The flow: every request enters at the supervisor. The supervisor routes to a specialist. The specialist does work and returns to the supervisor. The supervisor checks the result and either routes again or finishes.

Step 5: Run It

from langchain_core.messages import HumanMessage

result = app.invoke({
    "messages": [
        HumanMessage(content="Research the best Python web frameworks for building "
                     "REST APIs in 2026, then write a FastAPI hello-world with "
                     "health check endpoint and proper error handling.")
    ],
    "next_agent": "",
    "research_results": "",
    "code_output": "",
    "iteration_count": 0,
    "task_complete": False,
})

# Print the conversation
for msg in result["messages"]:
    print(f"\n{'='*60}")
    print(msg.content[:500])

A typical run looks like:

[Supervisor] Routing to: researcher
[Researcher] Key findings: FastAPI remains the top choice for Python REST APIs...
[Supervisor] Routing to: coder
[Coder] Here's a FastAPI application with health check and error handling...
[Supervisor] Routing to: FINISH

Three nodes, three LLM calls per specialist, one routing decision each pass. Total cost for this run: roughly $0.03.

Adding Checkpointing

For production, you want to persist state so you can resume interrupted workflows.

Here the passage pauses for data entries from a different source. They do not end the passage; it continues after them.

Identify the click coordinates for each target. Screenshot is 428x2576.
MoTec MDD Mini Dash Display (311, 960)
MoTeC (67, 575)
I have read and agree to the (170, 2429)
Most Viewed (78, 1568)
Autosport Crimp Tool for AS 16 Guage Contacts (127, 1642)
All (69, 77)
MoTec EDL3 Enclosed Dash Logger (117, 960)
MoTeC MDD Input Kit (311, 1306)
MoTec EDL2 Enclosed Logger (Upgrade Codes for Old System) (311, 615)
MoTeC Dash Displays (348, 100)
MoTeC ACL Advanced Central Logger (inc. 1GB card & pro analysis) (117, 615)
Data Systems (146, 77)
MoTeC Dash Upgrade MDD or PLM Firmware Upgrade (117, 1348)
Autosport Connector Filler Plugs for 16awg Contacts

from langgraph.checkpoint.memory import MemorySaver

# Add checkpointing
memory = MemorySaver()
app = workflow.compile(checkpointer=memory)

# Run with a thread ID for persistence
config = {"configurable": {"thread_id": "task-001"}}
result = app.invoke(initial_state, config)

# Later: resume from checkpoint
state = app.get_state(config)

For production deployments, swap MemorySaver for a PostgreSQL or Redis-backed checkpointer. LangGraph has built-in support for both.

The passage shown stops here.